Stored data entries:
- Opening Delimiter -

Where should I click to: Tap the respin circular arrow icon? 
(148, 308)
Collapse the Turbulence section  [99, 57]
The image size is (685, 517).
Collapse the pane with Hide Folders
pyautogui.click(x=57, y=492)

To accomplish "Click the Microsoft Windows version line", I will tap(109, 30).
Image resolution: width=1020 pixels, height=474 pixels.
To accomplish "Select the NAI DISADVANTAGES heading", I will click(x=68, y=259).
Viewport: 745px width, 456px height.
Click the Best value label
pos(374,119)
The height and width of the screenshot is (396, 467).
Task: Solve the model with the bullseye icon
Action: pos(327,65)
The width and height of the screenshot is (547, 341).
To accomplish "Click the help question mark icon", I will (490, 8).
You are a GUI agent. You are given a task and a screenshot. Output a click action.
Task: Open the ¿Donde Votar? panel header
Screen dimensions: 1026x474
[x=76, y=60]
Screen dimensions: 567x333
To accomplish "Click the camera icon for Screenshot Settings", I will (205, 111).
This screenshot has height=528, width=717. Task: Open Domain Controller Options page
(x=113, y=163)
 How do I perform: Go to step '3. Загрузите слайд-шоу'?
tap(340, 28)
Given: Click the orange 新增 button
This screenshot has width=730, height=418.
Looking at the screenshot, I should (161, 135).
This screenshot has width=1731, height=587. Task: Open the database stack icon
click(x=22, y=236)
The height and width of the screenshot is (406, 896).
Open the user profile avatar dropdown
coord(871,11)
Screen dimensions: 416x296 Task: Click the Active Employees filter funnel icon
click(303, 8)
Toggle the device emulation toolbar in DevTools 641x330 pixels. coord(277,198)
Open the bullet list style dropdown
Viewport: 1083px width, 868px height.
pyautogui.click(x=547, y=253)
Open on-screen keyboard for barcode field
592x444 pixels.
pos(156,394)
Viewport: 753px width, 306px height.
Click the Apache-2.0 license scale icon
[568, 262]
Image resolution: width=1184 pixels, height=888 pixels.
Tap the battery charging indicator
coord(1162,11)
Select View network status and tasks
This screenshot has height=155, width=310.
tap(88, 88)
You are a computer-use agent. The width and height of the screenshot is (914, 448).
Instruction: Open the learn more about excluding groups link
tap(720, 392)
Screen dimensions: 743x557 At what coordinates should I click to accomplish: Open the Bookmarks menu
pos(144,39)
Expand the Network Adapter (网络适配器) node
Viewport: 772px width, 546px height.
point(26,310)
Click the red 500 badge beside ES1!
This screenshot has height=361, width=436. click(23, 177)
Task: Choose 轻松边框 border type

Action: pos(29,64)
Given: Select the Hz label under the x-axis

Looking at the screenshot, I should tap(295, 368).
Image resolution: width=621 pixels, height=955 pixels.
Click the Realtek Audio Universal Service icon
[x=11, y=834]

- Closing Delimiter -

### [What is being asked]
Could you return all of the entries exactly as they stand?

### [Answer]
Where should I click to: Tap the respin circular arrow icon? 
(148, 308)
Collapse the Turbulence section  [99, 57]
The image size is (685, 517).
Collapse the pane with Hide Folders
pyautogui.click(x=57, y=492)

To accomplish "Click the Microsoft Windows version line", I will tap(109, 30).
Image resolution: width=1020 pixels, height=474 pixels.
To accomplish "Select the NAI DISADVANTAGES heading", I will click(x=68, y=259).
Viewport: 745px width, 456px height.
Click the Best value label
pos(374,119)
The height and width of the screenshot is (396, 467).
Task: Solve the model with the bullseye icon
Action: pos(327,65)
The width and height of the screenshot is (547, 341).
To accomplish "Click the help question mark icon", I will (490, 8).
You are a GUI agent. You are given a task and a screenshot. Output a click action.
Task: Open the ¿Donde Votar? panel header
Screen dimensions: 1026x474
[x=76, y=60]
Screen dimensions: 567x333
To accomplish "Click the camera icon for Screenshot Settings", I will (205, 111).
This screenshot has height=528, width=717. Task: Open Domain Controller Options page
(x=113, y=163)
 How do I perform: Go to step '3. Загрузите слайд-шоу'?
tap(340, 28)
Given: Click the orange 新增 button
This screenshot has width=730, height=418.
Looking at the screenshot, I should (161, 135).
This screenshot has width=1731, height=587. Task: Open the database stack icon
click(x=22, y=236)
The height and width of the screenshot is (406, 896).
Open the user profile avatar dropdown
coord(871,11)
Screen dimensions: 416x296 Task: Click the Active Employees filter funnel icon
click(303, 8)
Toggle the device emulation toolbar in DevTools 641x330 pixels. coord(277,198)
Open the bullet list style dropdown
Viewport: 1083px width, 868px height.
pyautogui.click(x=547, y=253)
Open on-screen keyboard for barcode field
592x444 pixels.
pos(156,394)
Viewport: 753px width, 306px height.
Click the Apache-2.0 license scale icon
[568, 262]
Image resolution: width=1184 pixels, height=888 pixels.
Tap the battery charging indicator
coord(1162,11)
Select View network status and tasks
This screenshot has height=155, width=310.
tap(88, 88)
You are a computer-use agent. The width and height of the screenshot is (914, 448).
Instruction: Open the learn more about excluding groups link
tap(720, 392)
Screen dimensions: 743x557 At what coordinates should I click to accomplish: Open the Bookmarks menu
pos(144,39)
Expand the Network Adapter (网络适配器) node
Viewport: 772px width, 546px height.
point(26,310)
Click the red 500 badge beside ES1!
This screenshot has height=361, width=436. click(23, 177)
Task: Choose 轻松边框 border type

Action: pos(29,64)
Given: Select the Hz label under the x-axis

Looking at the screenshot, I should tap(295, 368).
Image resolution: width=621 pixels, height=955 pixels.
Click the Realtek Audio Universal Service icon
[x=11, y=834]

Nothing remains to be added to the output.